Expats out of fashion with maturing society

PUBLISHED : Sunday, 09 October, 2005, 12:00am
UPDATED : Sunday, 09 October, 2005, 12:00am

It is not so long ago that many Hongkongers faced a future armed with passports issued by the British government. Now the wheel has turned. Few have gone anywhere. The new Hong Kong SAR passports in use now outnumber the others. Expatriates who have stayed and the many thousands who have made their home here since then prize permanent resident status.

But while some things may have stayed pretty much the same, others have changed. The end of colonial rule redefined the relationship between locals and westerners.

The anachronism of life under a foreign power was swept away in the legal moment of the handover. The social landscape has also changed, apparently - though not as dramatically.

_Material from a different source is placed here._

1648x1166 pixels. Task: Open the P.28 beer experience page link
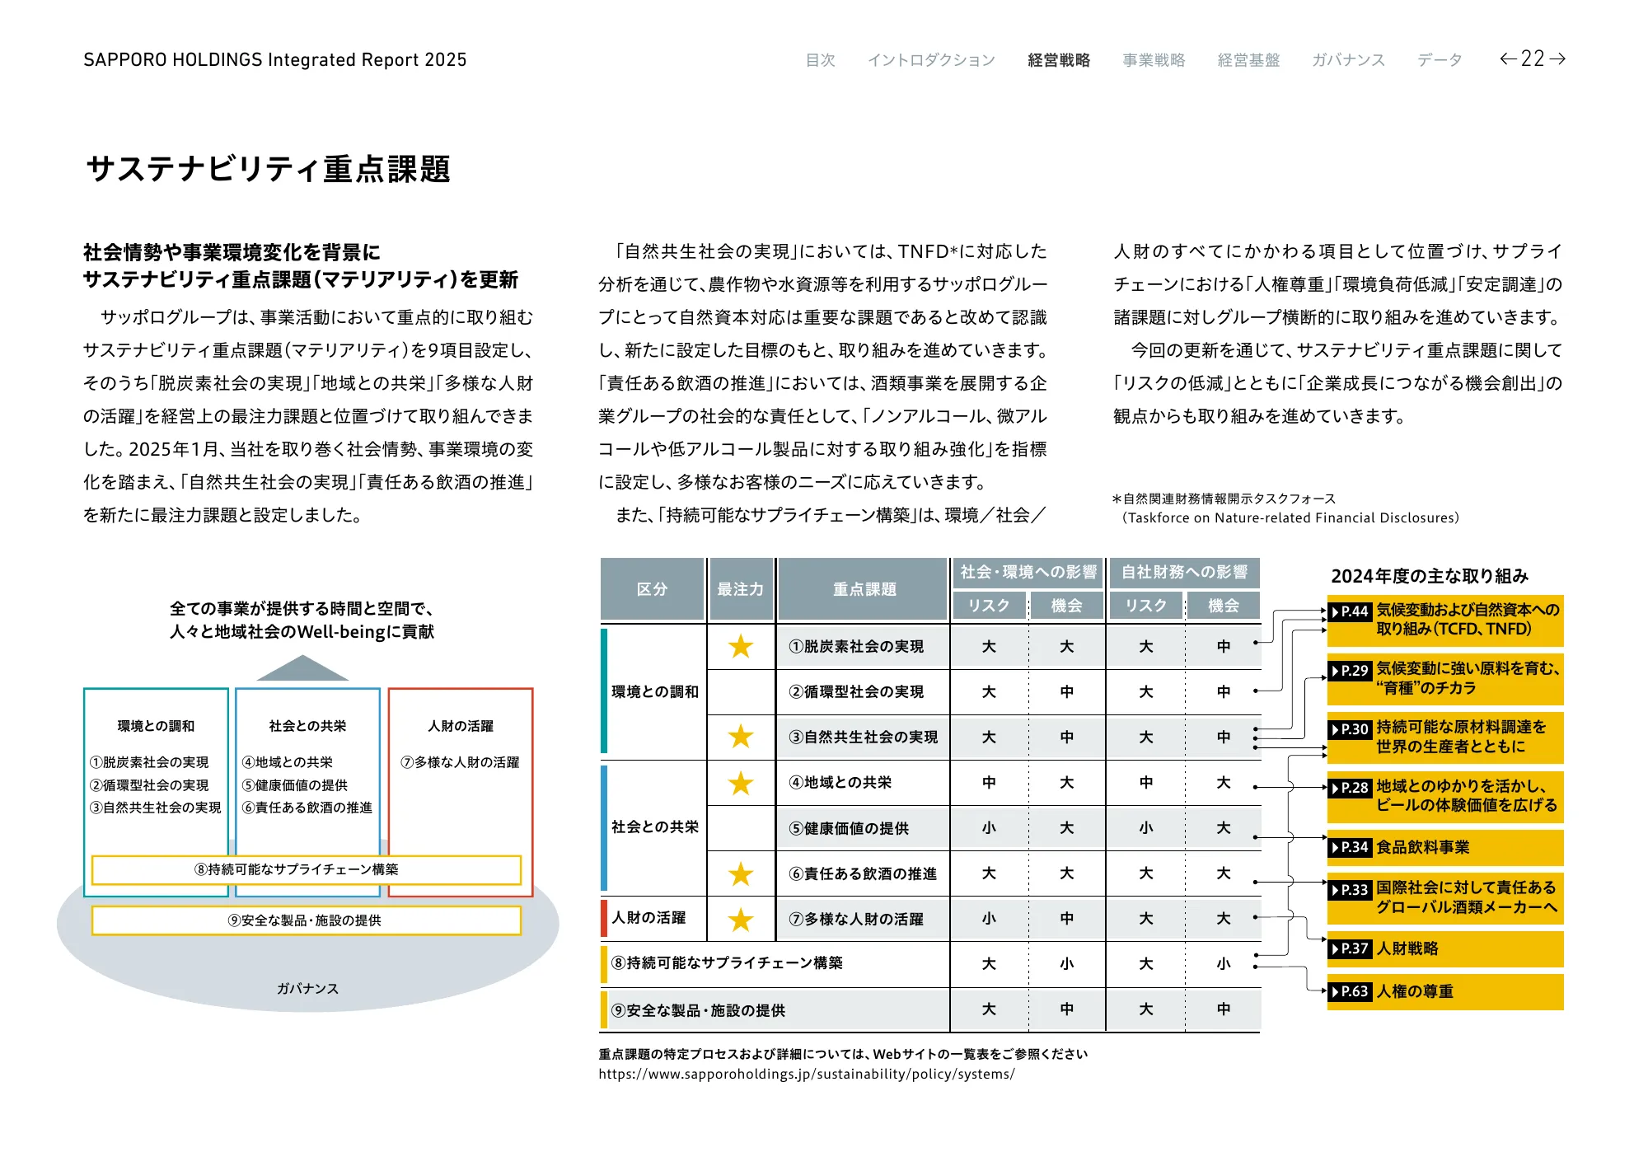(x=1444, y=796)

As we report today, evidence of changing social attitudes is to be found in one of our more humble living archives - the files of dating agencies and singles clubs. They tell the story more succinctly than any formal research or social commentary. Many clients of one singles club once admired westerners and were keen to meet them.

Now, only one girl out of 5,000 consistently asks to meet westerners. A dating agency says only 3 or 4 per cent of clients ask to meet westerners, and then only with an eye to emigration to places like North America.

This trend cannot have happened overnight. But interest has been excited by the media frenzy over actress Cecilia Cheung Pak-chi's new relationship with a westerner. Whereas once this would have been seen as upwardly mobile though controversial, now it is regarded as 'unfashionable'.

One Chinese commentator was frank. According to television pundit Chip Tsao, the fact that an expatriate is now less likely to be a well-heeled catch makes dating one harder to justify. He says dating a westerner now is like selling out your country.

Dating agencies focus on difficulties in relationships arising from cultural differences and point out that easier emigration makes westerners even less appealing.

It would be good to think that a more positive view of the trend taken by social studies professor Mak Hoi-wah is on the right track. Far from reflecting racism, he thinks it has more to do with the division between westerners and locals having been blurred in the past eight years. Westerners no longer feel the same pressure to put up a social 'front' and locals do not see them as special any more.

This can be seen as a natural redressig of social distinctions of colonialism that have long since ceased to have any place in modern Hong Kong.

As such it is to be welcomed as a healthy sign of the growing maturity of a harmonious multiracial society. That is Hong Kong's strength, and one that should be allowed to evolve naturally.